Assignment — Reproduce precisely the lines of the material below from the line containing "Given: Enable the" up to and including its last line. Pictures must not be copied.

[Opening Data provided section]

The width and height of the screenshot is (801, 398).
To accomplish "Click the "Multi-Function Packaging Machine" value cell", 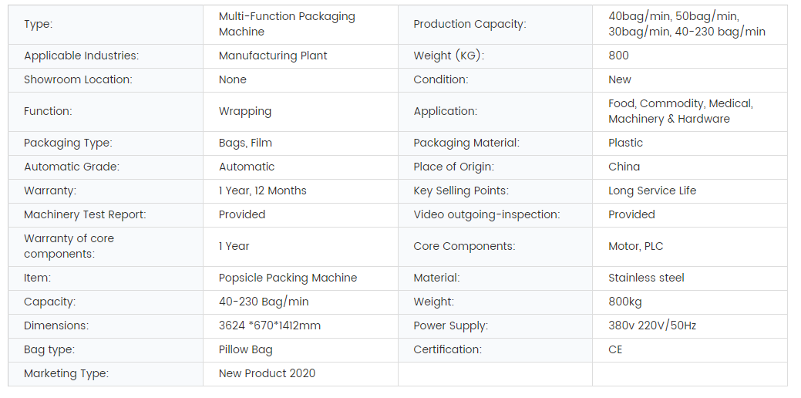I will point(287,24).
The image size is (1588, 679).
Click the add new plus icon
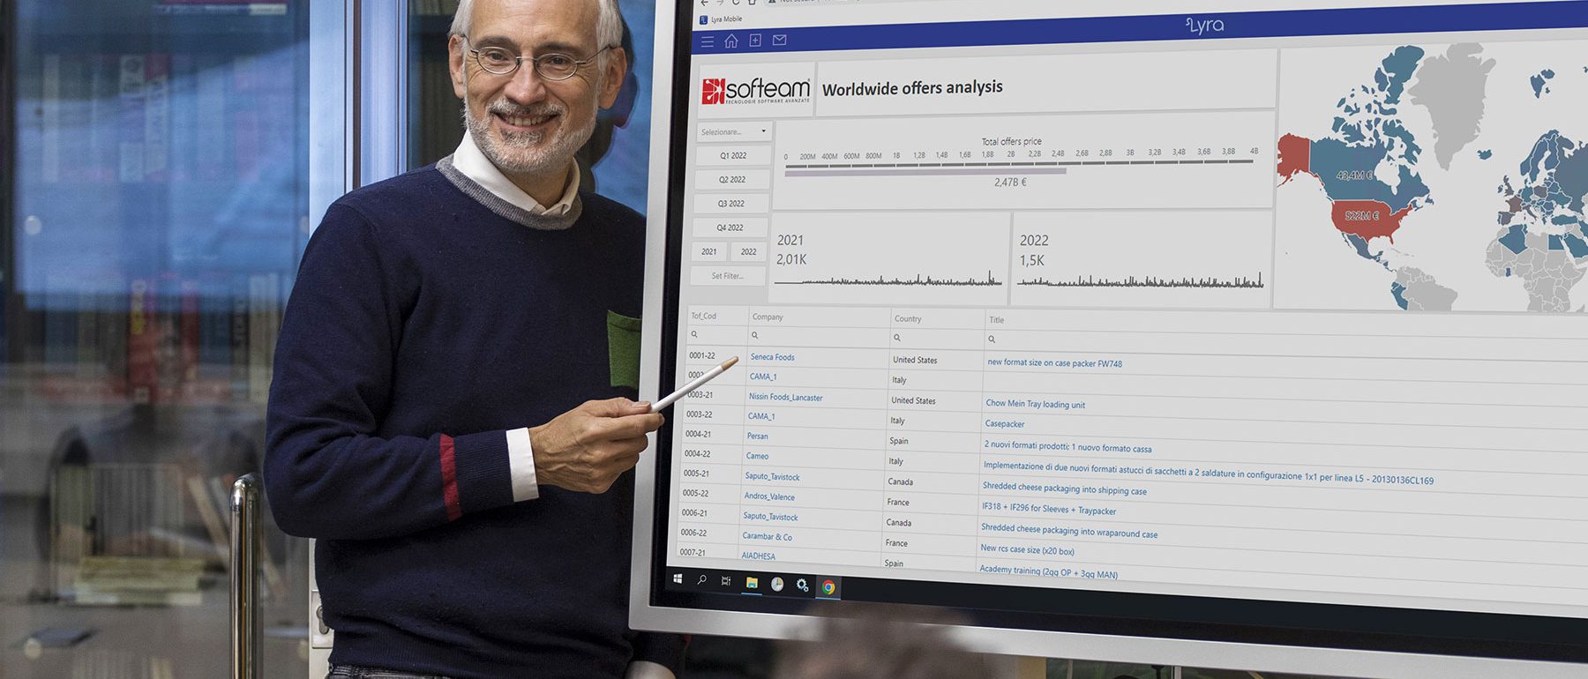(755, 41)

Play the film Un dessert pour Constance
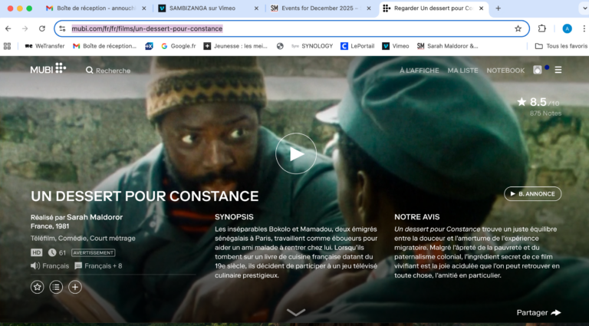[x=295, y=153]
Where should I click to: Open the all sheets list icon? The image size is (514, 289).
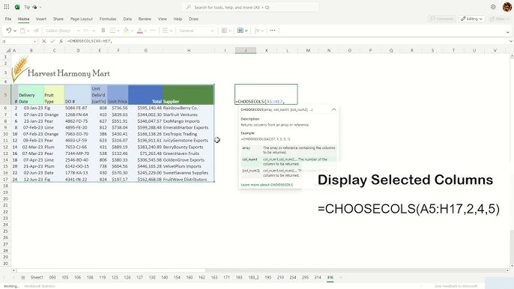click(x=23, y=278)
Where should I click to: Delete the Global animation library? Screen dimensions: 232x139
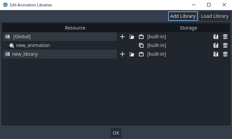coord(225,37)
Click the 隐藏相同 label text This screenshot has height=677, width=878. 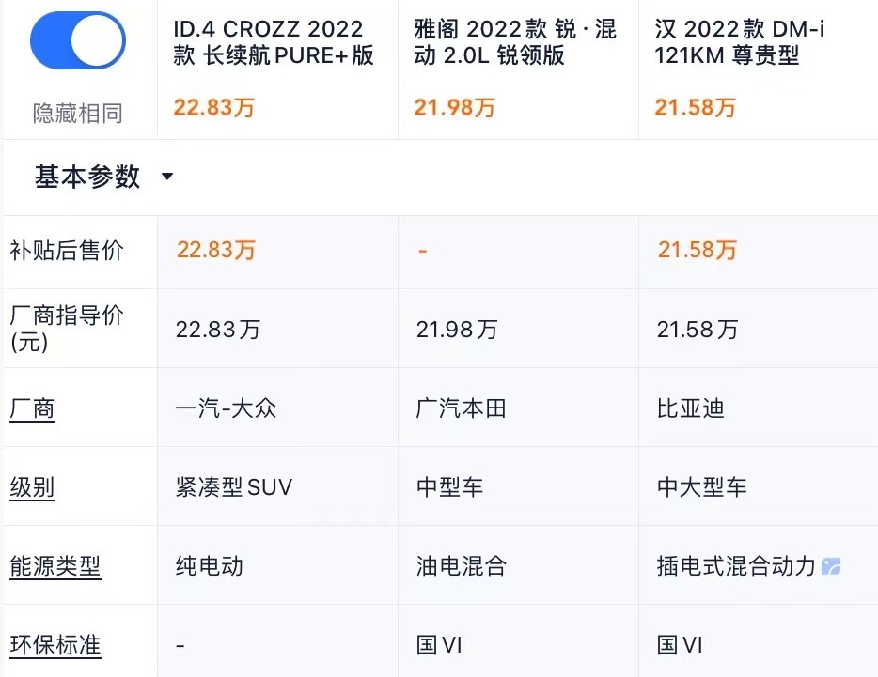tap(78, 114)
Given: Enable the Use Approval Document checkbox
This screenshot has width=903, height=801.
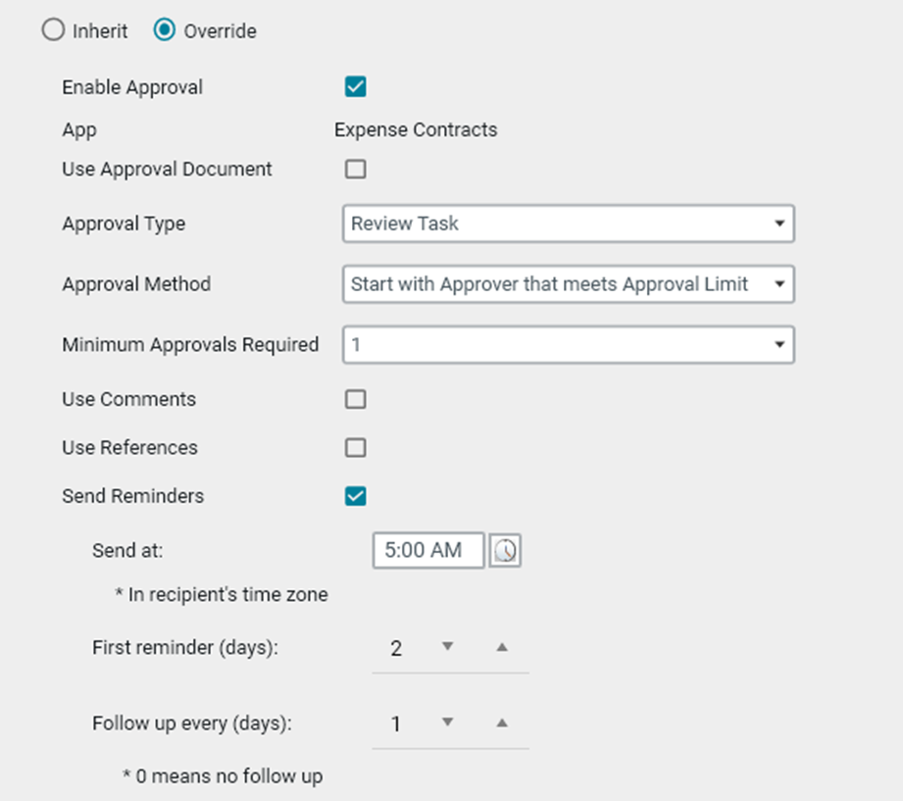Looking at the screenshot, I should point(356,170).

[Closing Data provided section]

Result for this task —
Given: Enable the Use Approval Document checkbox
This screenshot has width=903, height=801.
Looking at the screenshot, I should point(356,170).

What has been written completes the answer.